Белую лисицу, ставшую грязной, я самостоятельно выкрасила чернилами. Высушив, решила украсить ею туалет, набросив лису на шею. Платье на мне было розовое, с претензией на элегантность. Когда я начала кокетливо беседовать с партнером в комедии «Глухонемой» (партнером моим был актер Ечменев), он, увидев черную шею, чуть не потерял сознание. Лисица на мне непрестанно линяла. Публика веселилась при виде моей черной шеи, а с премьершей театра, сидевшей в ложе, бывшим моим педагогом, случилось нечто вроде истерики… (это была П.Л. Вульф). И это был второй повод для меня уйти со сцены.
Первый сезон в Крыму, я играю в пьесе Сумбатова прелестницу, соблазняющую юного красавца. Действие происходит в горах Кавказа. Я стою на горе и говорю противно-нежным голосом: «Шаги мои легче пуха, я умею скользить, как змея…» После этих слов мне удалось свалить декорацию, изображавшую гору, и больно ушибить партнера. В публике смех, партнер, стеная, угрожает оторвать мне голову. Придя домой, я дала себе слово уйти со сцены.

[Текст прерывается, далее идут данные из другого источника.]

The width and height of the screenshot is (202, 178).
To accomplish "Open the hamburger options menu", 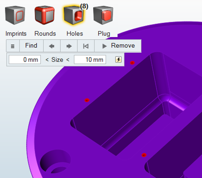I will pos(13,46).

Я провинциальная актриса. Где я только не служила! Только в городе Вездесранске не служила!..
Я сегодня играла очень плохо. Огорчилась перед спектаклем и не могла играть: мне сказали, что вымыли сцену для меня. Думали порадовать, а я расстроена, потому что сцена должна быть чистой на каждом спектакле.
Когда мне не дают роли в театре, чувствую себя пианистом, которому отрубили руки.
Нас приучили к одноклеточным словам, куцым мыслям, играй после этого Островского!
Сегодняшний театр – торговая точка. Контора спектаклей… Это не театр, а дачный сортир. Так тошно кончать свою жизнь в сортире.
Когда нужно пойти на собрание труппы, такое чувство, что сейчас предстоит дегустация меда с касторкой.
В театр хожу, как в мусоропровод: фальшь, жестокость, лицемерие, ни одного честного слова, ни одного честного глаза! Карьеризм, подлость, алчные старухи!
В нынешний театр я хожу так, как в молодости шла на аборт, а в старости рвать зубы. Ведь знаете, как будто бы Станиславский не рождался. Они удивляются, зачем я каждый раз играю по-новому.
Великий Станиславский попутал все в театральном искусстве. Сам играл не по системе, а что сердце подскажет.
Эти новаторы погубили русский театр. С приходом режиссуры кончились великие актеры, поэтому режиссуру я ненавижу (кроме Таирова). Они показывают себя.
Театр катится в пропасть по коммерческим рельсам. Бедный, бедный К. С.
Я – выкидыш Станиславского.
После спектакля, в котором я играю, я не могу ночью уснуть от волнения. Но если я долго не играю, то совсем перестаю спать.
Что делать, когда надо действовать, надо напрягать нечеловеческие усилия без желания, а напротив, играя с отвращением непреодолимым, – почти все, над чем я тружусь всю мою жизнь?
Для меня каждый спектакль мой – очередная репетиция. Может быть, поэтому я не умею играть одинаково. Иногда репетирую хуже, иногда лучше, но хорошо – никогда.
Я не признаю слова «играть». Играть можно в карты, на скачках, в шашки. На сцене жить нужно.
Чтобы играть Раскольникова, нужно в себе умертвить обычного, земного, нужно стать над собой – нужно искать в себе Бога.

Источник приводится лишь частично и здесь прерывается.